You don't have to figure this out alone.
I work with teens and young adults who are tired, stuck, or somewhere in between — and want a real conversation with someone who's been on the inside of schools, hospitals, and families.
Coaching, not therapy.
Coaching means we work on what you actually want to change. If you're already seeing a therapist, great — coaching can run alongside their work, not over it. If you're not, we can figure out together what kind of support actually fits.
I won't take notes. I won't repeat what you tell me to your parents unless you ask me to. I will be honest with you, even when honest isn't comfortable. And I will stay curious with you, not stuck on what's “wrong.”
What we might work on
Real things, in your words.
- School and the executive-function stuff. Why starting feels impossible. What “ADHD” might or might not mean for you. The pattern of the late-night scramble.
- Friendships, dating, the social weight. The group chat that drains you. The person you keep checking on. Saying no without losing the relationship.
- The pull toward intensity. If you're a thrill-seeker — adventure, speed, substances, something else — what that need actually is, and how to channel it somewhere that doesn't cost you.

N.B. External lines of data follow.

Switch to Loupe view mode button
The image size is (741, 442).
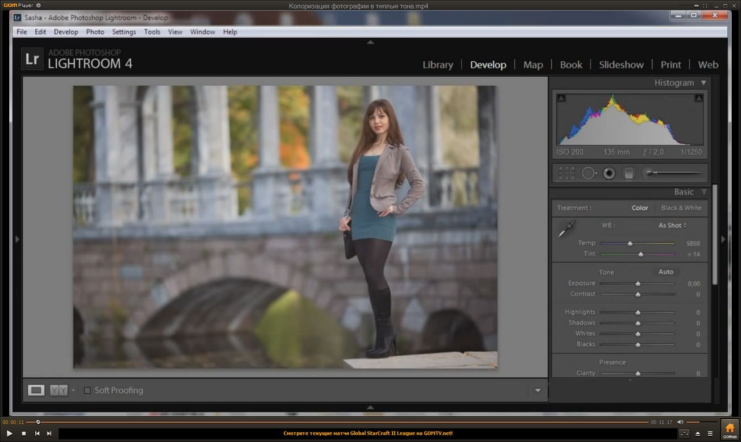(36, 390)
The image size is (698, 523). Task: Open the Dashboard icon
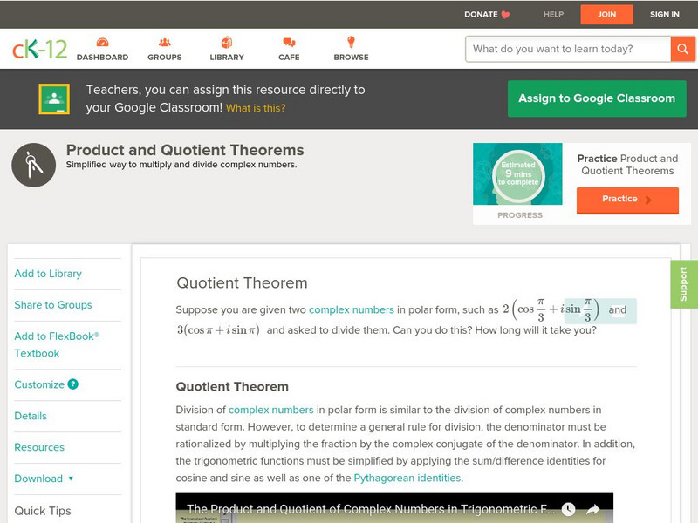click(x=102, y=41)
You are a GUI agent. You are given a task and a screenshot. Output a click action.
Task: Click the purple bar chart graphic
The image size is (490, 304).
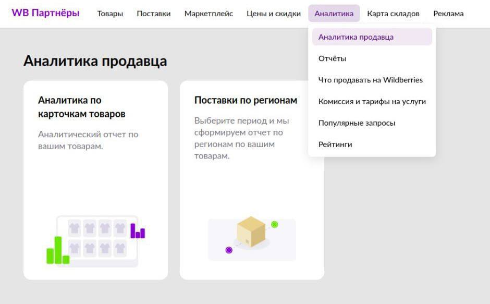click(138, 231)
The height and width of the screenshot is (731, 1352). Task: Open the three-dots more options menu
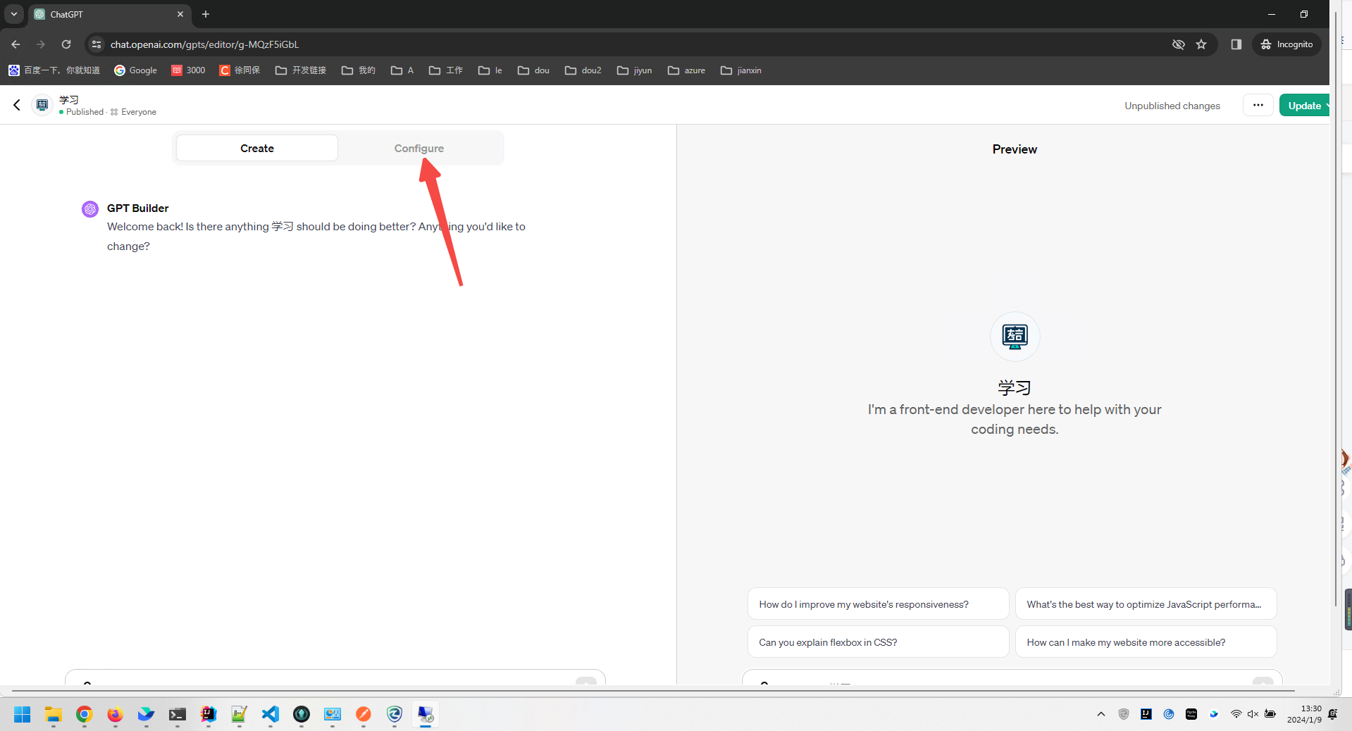click(x=1258, y=105)
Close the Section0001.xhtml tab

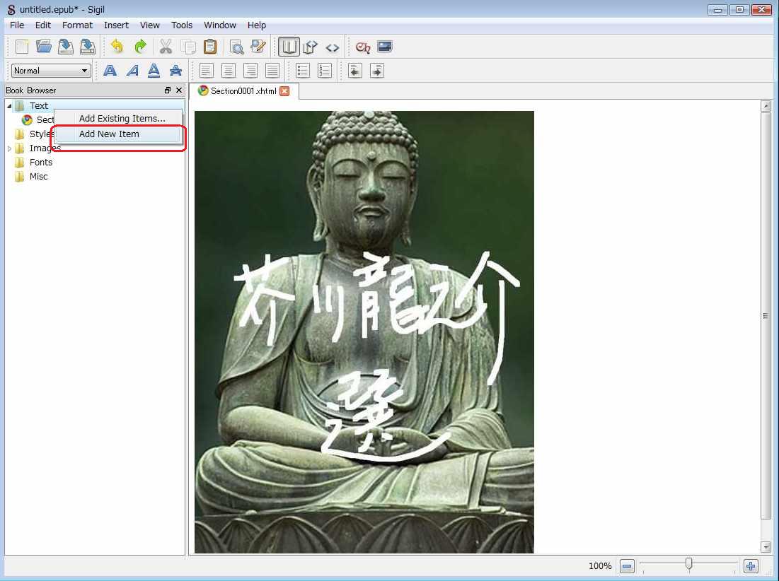pos(284,91)
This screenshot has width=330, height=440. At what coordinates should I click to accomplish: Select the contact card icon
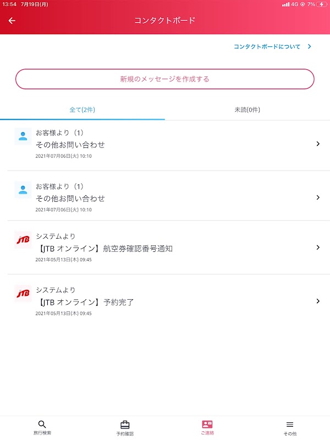[207, 424]
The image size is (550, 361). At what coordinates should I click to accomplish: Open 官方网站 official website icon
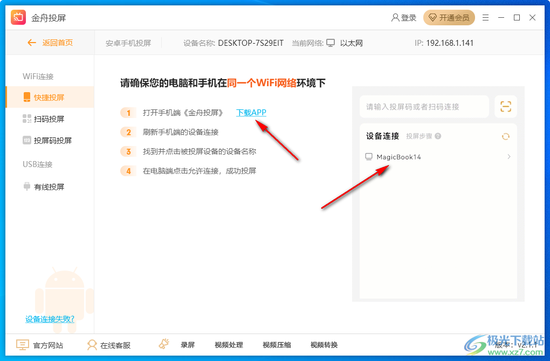click(22, 344)
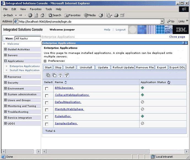Click the IE Home toolbar icon
Viewport: 190px width, 160px height.
(42, 15)
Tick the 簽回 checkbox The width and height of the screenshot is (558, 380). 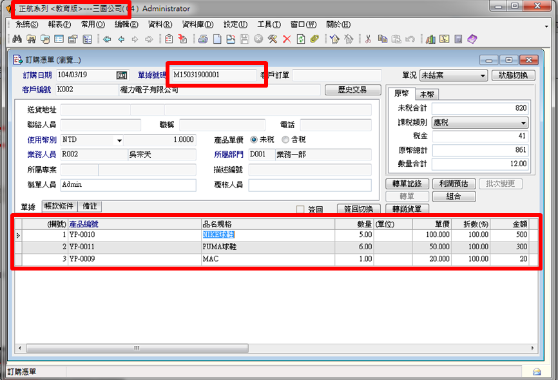point(300,209)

- The next thing. College or not. Job or gap year. Moving out or staying. The decision your parents are sure of that you aren't.
- The patterns you can already feel. The fight you keep having. The thing you keep almost-doing.
First three sessions, in plain language.
- 1. We talk for free. 15-20 minutes, on Zoom or phone. You decide if I'm someone you'd want to keep talking to. No pressure either way.
- 2. We pick one thing. Not five. One. Whatever's most actually-bothering-you right now is where we start.
- 3. We work on that one thing. Sessions are 50 minutes, weekly to start, then less when you don't need them as much.